> _Yönergeler_:
A - Aşağıdaki karar metninde Euro cinsinden belirtilen tutarların tamamını, her birini yalnızca bir kez yazarak sıralayınız.
B - Aşağıda yer alan karar metnini, gösterilen son cümleden sonrasından başlayarak sürdürünüz.

> _Okuma Metni_:
· · · · · · ·

Emsal Mahkeme Kararı İstanbul Bölge Adliye Mahkemesi 12. Hukuk Dairesi 2021/938 E. 2021/1333 K. 23.09.2021 T.

Görüntülediğiniz mahkeme kararı henüz kesinleşmemiştir. Yararlı olması amacıyla eklenmiştir.

T.C.
İSTANBUL
BÖLGE ADLİYE MAHKEMESİ
12. HUKUK DAİRESİ
DOSYA NO: 2021/938
KARAR NO: 2021/1333
T Ü R K M İ L L E T İ A D I N A
İ S T İ N A F K A R A R I
İNCELENEN KARARIN
MAHKEMESİ: İSTANBUL ANADOLU 2. ASLİYE TİCARET MAHKEMESİ
TARİHİ: 31/03/2021
NUMARASI: 2019/262 Esas – 2021/461 Karar
DAVA: Tazminat (Özel Sigorta Sözleşmesinden Kaynaklanan)
İSTİNAF KARAR TARİHİ: 23/09/2021
Taraflar arasında görülen dava neticesinde ilk derece mahkemesince verilen kararın davacı vekili tarafından istinaf edilmesi üzerine düzenlenen rapor ve dosya kapsamı incelenip gereği görüşülüp düşünüldü;
DAVA: Davacı vekili, … A.Ş. tarafından üretilen buzdolaplarında kullanılan vidaların üretimini yapan müvekkili ile davalı arasında ürün sorumluluk sigortası bulunduğunu, buna göre davalı ürün kusurundan kaynaklı maddi zarar dolayısıyla müvekkiline karşı 3. kişilerin ileri süreceği zarar tazmin taleplerini karşılamayı kabul ve taahhüt ettiğini, devam eden süreçte … A.Ş.’nin Beyoğlu … Noterliğinin ihtarnamesi ile müvekkiline ait kusurlu vida sebebiyle oluşan 313.976-Euro karşılığı 1.664.078-TL zarar tazminini istediğini, hasar dosyası açıldığını, ürün sorumluluk sigortası kapsamında tazmini istenen …tel A.Ş.’nin zararının 297.138,57-Euro olarak tespit edildiğini, fakat bunun 290.724,47-Euro kısmının ürün geri çağırma kapsamında olduğu ve sigorta teminatının dışında kaldığı gerekçesiyle taleplerinin sadece 6.414,10-Euro kısım bakımından kabul edildiğini, oysa somut olayda teminat dışı kalan bir durum bulunmadığını ileri sürerek sigorta şirketi tarafından kabul edilmeyen 290.724,47-Euro kısmın da poliçe teminatı kapsamında olduğunun tespiti ile … A.Ş. zararının davalı tarafından karşılanarak müvekkili mal varlığında meydana gelecek bu miktar azalmasının önlenmesine karar verilmesini talep ve dava etmiştir.

· · · · · · ·

(Çıkarılmış veri kayıtları)
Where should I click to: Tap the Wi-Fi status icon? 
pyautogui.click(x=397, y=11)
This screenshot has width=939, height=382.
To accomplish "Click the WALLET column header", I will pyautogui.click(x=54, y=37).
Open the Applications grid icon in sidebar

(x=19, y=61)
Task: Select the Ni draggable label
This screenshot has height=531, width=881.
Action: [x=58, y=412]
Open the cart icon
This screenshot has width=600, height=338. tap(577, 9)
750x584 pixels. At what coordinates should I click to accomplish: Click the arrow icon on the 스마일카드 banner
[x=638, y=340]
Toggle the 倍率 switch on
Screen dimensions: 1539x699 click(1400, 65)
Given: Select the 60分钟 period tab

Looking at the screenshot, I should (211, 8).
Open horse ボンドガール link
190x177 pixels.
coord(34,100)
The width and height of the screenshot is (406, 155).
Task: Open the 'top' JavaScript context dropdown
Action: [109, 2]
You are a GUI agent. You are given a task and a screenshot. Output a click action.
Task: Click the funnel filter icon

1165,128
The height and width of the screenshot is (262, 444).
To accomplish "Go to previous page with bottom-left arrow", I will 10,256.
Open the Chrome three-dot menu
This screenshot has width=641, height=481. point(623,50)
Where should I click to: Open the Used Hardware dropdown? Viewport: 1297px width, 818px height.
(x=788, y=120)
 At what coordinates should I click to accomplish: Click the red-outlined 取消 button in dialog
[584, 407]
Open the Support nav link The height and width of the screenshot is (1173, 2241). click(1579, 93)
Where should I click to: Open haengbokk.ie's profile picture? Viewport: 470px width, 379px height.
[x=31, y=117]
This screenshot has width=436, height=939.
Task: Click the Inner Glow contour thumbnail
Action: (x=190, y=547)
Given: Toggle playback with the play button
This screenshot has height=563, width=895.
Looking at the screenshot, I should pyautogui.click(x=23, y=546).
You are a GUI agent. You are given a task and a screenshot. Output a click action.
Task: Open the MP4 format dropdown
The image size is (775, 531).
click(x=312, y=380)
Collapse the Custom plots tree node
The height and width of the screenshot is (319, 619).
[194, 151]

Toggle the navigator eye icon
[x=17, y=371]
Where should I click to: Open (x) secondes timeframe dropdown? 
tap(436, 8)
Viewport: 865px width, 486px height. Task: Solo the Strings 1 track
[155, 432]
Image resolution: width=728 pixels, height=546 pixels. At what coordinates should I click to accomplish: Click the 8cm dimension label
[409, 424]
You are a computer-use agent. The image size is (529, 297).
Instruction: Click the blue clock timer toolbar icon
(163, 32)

· · · · · · ·

> _Çözümlü Sorular_:
A -
- 313.976-Euro
- 297.138,57-Euro
- 290.724,47-Euro
- 6.414,10-Euro

B -
CEVAP: Davalı vekili; davacı tarafından iddia ve talep konusu yapılan hasarın ihbar edilmesi üzerine müvekkili tarafından hasarın tespiti için eksper tayin edildiğini, ekspertiz raporunda zararın ürün geri çağırma kapsamında olduğu ve poliçede ürün çağırma teminatı bulunmadığından hasarın teminat kapsamı dışında olduğunun değerlendirildiğini ve talebin müvekkili şirket tarafından ret edildiğini, başka sigortacı şirketten sadır bulunan önceki poliçede yer alan özel koşulların ancak davacı ile anılan dava dışı sigortacı arasında hüküm ifade ettiğini, müvekkili sigortacı şirket ile daha sonra kurulan sigorta sözleşmesinin ise tamamen yeni bir poliçe olduğunu, sözleşme ve poliçe özel şartlan uyarınca dava konusu istemlerin poliçe teminatları kapsamında olmadığını belirterek davanın reddine karar verilmesini talep etmiştir.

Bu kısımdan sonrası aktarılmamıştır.